Journal of the Indian Chemical Society ; 98(10):11, 2021.
Article in English | Web of Science | ID: covidwho-1510018


COVID-19 is considered as a major public health problem caused by the SARS CoV-2. This Viral infection is known to induce worldwide pandemic in short period of time. Emerging evidence suggested that the transmission control and drug therapy may influence the preventive measures extensively as the host surrounding environment and pathogenic mechanism may contribute to the pandemic condition earlier in COVID-19 disease. Although, several animals identified as reservoir to date, however human-to-human transmission is well documented. Human beings are sustaining the virus in the communities and act as an amplifier of the virus. Human activities i.e., living with the patient, touching patient waste etc. in the surrounding of active patients or asymptomatic persons cause significant risk factors for transmission. On the other hand, drug target and mechanism to destroy the virus or virus inhibition depends on diversified approaches of drugs and different target for virus life cycle. This article describes the sustainable chemical preventive models understanding, requirements, technology adaptation and the implementation strategies in these pandemic-like situations. As the outbreak progresses, healthcare models focused on transmission control through disinfections and sanitization based on risk calculations. Identification of the most suitable target of drugs and regional control model of transmission are of high priority. In the early stages of an outbreak, availability of epidemiological information is important to encourage preventive measures efforts by public health authorities and provide robust evidence to guide interventions. Here, we have discussed the level of adaptations in technology that research professionals display toward their public health preventive models. We should compile a representative data set of adaptations that humans can consider for transmission control and adopt for viruses and their hosts.
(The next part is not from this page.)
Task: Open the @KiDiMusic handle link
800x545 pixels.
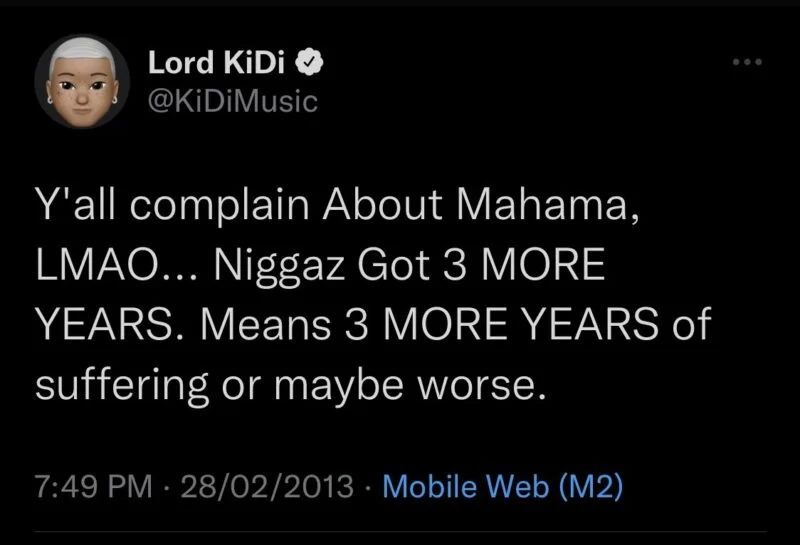Action: [x=231, y=100]

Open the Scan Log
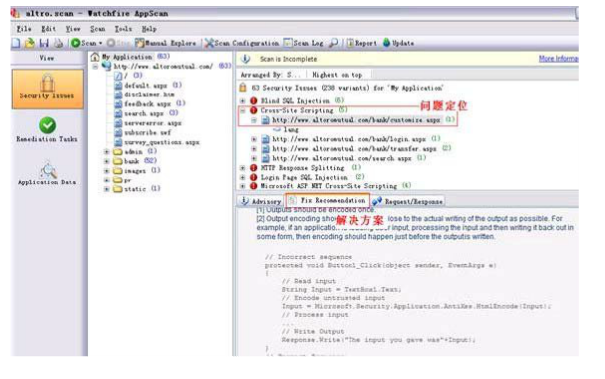(303, 43)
Overall, there are many aspects of the chemical science and technology in virus preventive measures. Herein, the most recent advances in this context are discussed, and the possible reasons behind the sustainable preventive model are presented. This kind of sustainable preventive model having adaptation and implementation with green chemistry system will reduce the shedding of the virus into the community by eco-friendly methods, and thus the risk of transmission and infection progression can be mitigated.